_DOCUMENT TEXT_:
文摘Type-I censoring mechanism arises when the number of units experiencing the event is random but the total duration of the study is fixed. There are a number of mathematical approaches developed to handle this type of data. The purpose of the research was to estimate the three parameters of the Frechet distribution via the frequentist Maximum Likelihood and the Bayesian Estimators. In this paper, the maximum likelihood method (MLE) is not available of the three parameters in the closed forms;therefore, it was solved by the numerical methods. Similarly, the Bayesian estimators are implemented using Jeffreys and gamma priors with two loss functions, which are: squared error loss function and Linear Exponential Loss Function (LINEX). The parameters of the Frechet distribution via Bayesian cannot be obtained analytically and therefore Markov Chain Monte Carlo is used, where the full conditional distribution for the three parameters is obtained via Metropolis-Hastings algorithm. Comparisons of the estimators are obtained using Mean Square Errors (MSE) to determine the best estimator of the three parameters of the Frechet distribution. The results show that the Bayesian estimation under Linear Exponential Loss Function based on Type-I censored data is a better estimator for all the parameter estimates when the value of the loss parameter is positive.

_SOURCE INFORMATION_:
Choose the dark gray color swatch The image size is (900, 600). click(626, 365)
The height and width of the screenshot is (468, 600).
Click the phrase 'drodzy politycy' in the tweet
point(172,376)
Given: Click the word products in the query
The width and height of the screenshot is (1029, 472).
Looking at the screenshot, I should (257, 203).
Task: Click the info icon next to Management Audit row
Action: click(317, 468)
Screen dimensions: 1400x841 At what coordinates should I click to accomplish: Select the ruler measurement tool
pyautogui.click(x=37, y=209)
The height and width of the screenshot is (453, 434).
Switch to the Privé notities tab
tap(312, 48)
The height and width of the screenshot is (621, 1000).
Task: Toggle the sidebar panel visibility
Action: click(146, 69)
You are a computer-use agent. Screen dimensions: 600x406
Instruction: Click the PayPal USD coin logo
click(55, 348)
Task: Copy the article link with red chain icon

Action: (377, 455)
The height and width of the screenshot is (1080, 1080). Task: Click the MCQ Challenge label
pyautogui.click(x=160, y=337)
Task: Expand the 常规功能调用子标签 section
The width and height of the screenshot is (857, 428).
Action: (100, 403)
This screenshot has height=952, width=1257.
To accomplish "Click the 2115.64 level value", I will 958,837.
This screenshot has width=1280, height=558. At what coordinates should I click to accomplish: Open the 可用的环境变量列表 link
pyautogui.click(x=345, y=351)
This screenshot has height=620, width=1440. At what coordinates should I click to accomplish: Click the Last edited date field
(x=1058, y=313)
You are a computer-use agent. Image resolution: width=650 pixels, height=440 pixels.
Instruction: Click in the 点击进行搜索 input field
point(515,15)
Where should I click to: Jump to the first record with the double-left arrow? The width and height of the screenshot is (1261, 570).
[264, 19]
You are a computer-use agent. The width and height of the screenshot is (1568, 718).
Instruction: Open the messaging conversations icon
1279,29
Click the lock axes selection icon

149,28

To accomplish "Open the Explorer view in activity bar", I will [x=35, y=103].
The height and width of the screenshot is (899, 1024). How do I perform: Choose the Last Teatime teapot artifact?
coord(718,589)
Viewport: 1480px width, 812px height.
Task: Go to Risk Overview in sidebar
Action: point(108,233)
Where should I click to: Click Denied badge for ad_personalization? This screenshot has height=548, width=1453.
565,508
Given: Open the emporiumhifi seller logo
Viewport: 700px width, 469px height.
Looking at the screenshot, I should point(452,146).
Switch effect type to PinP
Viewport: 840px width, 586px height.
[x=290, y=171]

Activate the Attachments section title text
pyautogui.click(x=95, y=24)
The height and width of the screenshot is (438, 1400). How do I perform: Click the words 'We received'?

_PROBLEM 1_:
Translate the following sentence from the Frechet distribution abstract into Spanish: "Comparisons of the estimators are obtained using Mean Square Errors (MSE) to determine the best estimator of the three parameters of the Frechet distribution."
_PROBLEM 2_:
Answer the following questions using the Frechet distribution abstract:
(a) Which two priors are used to implement the Bayesian estimators?
(b) Which algorithm is used to obtain the full conditional distribution for the three parameters?
(c) Under what condition is Bayesian estimation under the Linear Exponential Loss Function the better estimator for all the parameter estimates?
The data that accompany the Frechet distribution abstract are separate material.

_TASK SOLUTION 1_:
Las comparaciones de los estimadores se obtienen mediante el error cuadrático medio (MSE) para determinar el mejor estimador de los tres parámetros de la distribución de Fréchet.

_TASK SOLUTION 2_:
(a) Jeffreys and gamma priors.
(b) The Metropolis-Hastings algorithm.
(c) When the value of the loss parameter is positive.